Professional Affairs News: Expected Updates to BCBS-MA Policy on Psychotherapy Coverage for 90837
Wednesday, September 14, 2016
Professional Affairs News
Expected Updates to BCBS-MA Policy on Psychotherapy Coverage for 90837 - Expanded List of Treatments for Certain Diagnoses
Michael A. Goldberg, Ph.D.
Associate Director of Professional Affairs
We are pleased to report some positive outcomes from MPA's continued advocacy, for psychologists in the BCBS-MA network. Before summarizing these positive changes, here is some relevant historical context on CPT 90837.
When the AMA revised the behavioral health services codes in 2013, they included CPT 90837, Psychotherapy for 53 minutes or more. Medicare set a relative value for 90837 that is nearly 50% greater than what is paid for CPT 90834, Psychotherapy for 38-52 minutes.

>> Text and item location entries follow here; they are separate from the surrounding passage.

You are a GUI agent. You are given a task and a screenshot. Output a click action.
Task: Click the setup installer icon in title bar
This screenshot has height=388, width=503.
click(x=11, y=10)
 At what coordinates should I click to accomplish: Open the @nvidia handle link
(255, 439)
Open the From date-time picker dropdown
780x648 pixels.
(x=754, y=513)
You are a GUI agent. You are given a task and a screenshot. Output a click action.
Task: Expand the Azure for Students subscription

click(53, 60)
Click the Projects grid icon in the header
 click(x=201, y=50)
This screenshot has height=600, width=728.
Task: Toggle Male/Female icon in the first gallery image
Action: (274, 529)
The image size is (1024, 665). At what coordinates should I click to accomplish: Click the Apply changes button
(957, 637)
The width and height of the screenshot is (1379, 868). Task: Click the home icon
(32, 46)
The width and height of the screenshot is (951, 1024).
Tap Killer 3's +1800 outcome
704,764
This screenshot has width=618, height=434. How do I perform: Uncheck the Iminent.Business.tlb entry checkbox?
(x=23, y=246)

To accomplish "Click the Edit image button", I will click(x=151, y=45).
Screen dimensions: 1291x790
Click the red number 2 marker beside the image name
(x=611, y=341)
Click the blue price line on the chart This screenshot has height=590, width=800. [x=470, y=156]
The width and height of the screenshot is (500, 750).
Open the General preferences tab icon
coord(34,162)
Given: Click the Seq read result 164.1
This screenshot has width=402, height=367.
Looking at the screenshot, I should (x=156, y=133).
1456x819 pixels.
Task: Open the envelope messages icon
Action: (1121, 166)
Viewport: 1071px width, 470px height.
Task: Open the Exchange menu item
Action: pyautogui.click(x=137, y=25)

BCBS-MA set their rates based on a fixed multiplier applied to Medicare relative values; however, they chose to leave this service off of contracts for providers, meaning that 90837 was unavailable to consumers. MPA advocated for a change of this policy, arguing that consumers were being denied access to the most scientifically based treatments. In response to MPA's advocacy, BCBS-MA began covering this service in 2015. However, the use of 90837 was restricted to a very limited list of diagnoses and treatments with science supporting better outcomes for longer treatment sessions (e.g. behavior therapy for OCD and PTSD, EMDR for PTSD, etc.). Likewise, prior authorization was required for all managed plans.
Since 2015, MPA has been advocating to expand the policy to cover 90837 for more diagnoses and more treatments. We recently learned that BCBS-MA has agreed to change their policy in this regard, effective January 1, 2017. We expect that the official detailed policy will be published and sent to providers in October 2016, and we anticipate that policy will include the following changes:
• Discontinuation of any requirements for prior authorization.
• Expansion of the list of evidence-based treatments for which 90837 may be billed, to include more Exposure-based therapies, CBT applications, Parent-Child Interaction Therapy (PCIT), and Short-Term Dynamic Psychotherapy.
• These therapeutic modalities will be approved for an expanded list of covered diagnoses to include every diagnosis that MPA advocated for. At the very least, that list will include:
Oppositional Defiant Disorder
Unspecified Anxiety Disorder
Providers can request a prior authorization for any situation that is not covered by the policy as an individual consideration.
In practice, claims submitted for the covered treatment modalities and applicable diagnoses or with an approved individual consideration will be paid regardless of the treatment type. However, BCBS-MA intends payments to be limited to the specific treatments that are covered and providers may still be subject to post-service audits for compliance with the medical policy.
This is just one example of the value of MPAs advocacy work with health plans. MPA will continue to work on behalf of its members and those they serve, to increase access to effective and scientifically-based treatments.